--- START SUPPLIED INFORMATION ---
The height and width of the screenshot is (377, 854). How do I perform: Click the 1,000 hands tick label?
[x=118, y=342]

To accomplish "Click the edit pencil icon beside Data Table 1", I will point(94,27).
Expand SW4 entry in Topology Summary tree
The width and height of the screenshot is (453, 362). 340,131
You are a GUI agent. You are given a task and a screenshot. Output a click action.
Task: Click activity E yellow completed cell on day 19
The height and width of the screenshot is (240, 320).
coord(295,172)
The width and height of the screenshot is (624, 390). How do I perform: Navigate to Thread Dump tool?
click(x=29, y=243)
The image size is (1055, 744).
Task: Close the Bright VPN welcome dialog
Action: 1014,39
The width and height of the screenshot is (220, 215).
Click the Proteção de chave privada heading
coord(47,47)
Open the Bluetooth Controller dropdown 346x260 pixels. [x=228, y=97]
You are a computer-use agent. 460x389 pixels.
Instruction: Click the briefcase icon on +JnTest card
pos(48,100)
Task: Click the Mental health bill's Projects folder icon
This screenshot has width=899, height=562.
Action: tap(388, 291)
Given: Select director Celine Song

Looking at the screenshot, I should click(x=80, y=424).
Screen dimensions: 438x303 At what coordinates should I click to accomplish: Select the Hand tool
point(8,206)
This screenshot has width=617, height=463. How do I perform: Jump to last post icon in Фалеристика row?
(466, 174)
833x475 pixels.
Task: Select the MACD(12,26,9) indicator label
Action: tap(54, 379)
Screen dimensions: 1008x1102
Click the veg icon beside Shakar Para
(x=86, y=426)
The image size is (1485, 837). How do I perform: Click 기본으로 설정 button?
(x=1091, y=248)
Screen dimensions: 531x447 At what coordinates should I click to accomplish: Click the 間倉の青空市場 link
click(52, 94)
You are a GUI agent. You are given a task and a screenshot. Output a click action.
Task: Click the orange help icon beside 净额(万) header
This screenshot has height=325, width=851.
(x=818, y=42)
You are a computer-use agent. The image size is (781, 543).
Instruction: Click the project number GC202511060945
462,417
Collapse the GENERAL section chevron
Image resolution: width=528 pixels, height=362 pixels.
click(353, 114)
--- END SUPPLIED INFORMATION ---
▶ GIVEN EXERCISE:
Write out all of the data again, substituting "screen agent" for "GUI agent" wherever it occurs and keeping everything else the same.

▶ WRITTEN SOLUTION:
The height and width of the screenshot is (377, 854). How do I perform: Click the 1,000 hands tick label?
[x=118, y=342]

To accomplish "Click the edit pencil icon beside Data Table 1", I will point(94,27).
Expand SW4 entry in Topology Summary tree
The width and height of the screenshot is (453, 362). 340,131
You are a screen agent. You are given a task and a screenshot. Output a click action.
Task: Click activity E yellow completed cell on day 19
The height and width of the screenshot is (240, 320).
coord(295,172)
The width and height of the screenshot is (624, 390). How do I perform: Navigate to Thread Dump tool?
click(x=29, y=243)
The image size is (1055, 744).
Task: Close the Bright VPN welcome dialog
Action: 1014,39
The width and height of the screenshot is (220, 215).
Click the Proteção de chave privada heading
coord(47,47)
Open the Bluetooth Controller dropdown 346x260 pixels. [x=228, y=97]
You are a computer-use agent. 460x389 pixels.
Instruction: Click the briefcase icon on +JnTest card
pos(48,100)
Task: Click the Mental health bill's Projects folder icon
This screenshot has width=899, height=562.
Action: tap(388, 291)
Given: Select director Celine Song

Looking at the screenshot, I should click(x=80, y=424).
Screen dimensions: 438x303 At what coordinates should I click to accomplish: Select the Hand tool
point(8,206)
This screenshot has width=617, height=463. How do I perform: Jump to last post icon in Фалеристика row?
(466, 174)
833x475 pixels.
Task: Select the MACD(12,26,9) indicator label
Action: tap(54, 379)
Screen dimensions: 1008x1102
Click the veg icon beside Shakar Para
(x=86, y=426)
The image size is (1485, 837). How do I perform: Click 기본으로 설정 button?
(x=1091, y=248)
Screen dimensions: 531x447 At what coordinates should I click to accomplish: Click the 間倉の青空市場 link
click(52, 94)
You are a screen agent. You are given a task and a screenshot. Output a click action.
Task: Click the orange help icon beside 净额(万) header
This screenshot has height=325, width=851.
(x=818, y=42)
You are a computer-use agent. The image size is (781, 543).
Instruction: Click the project number GC202511060945
462,417
Collapse the GENERAL section chevron
Image resolution: width=528 pixels, height=362 pixels.
click(353, 114)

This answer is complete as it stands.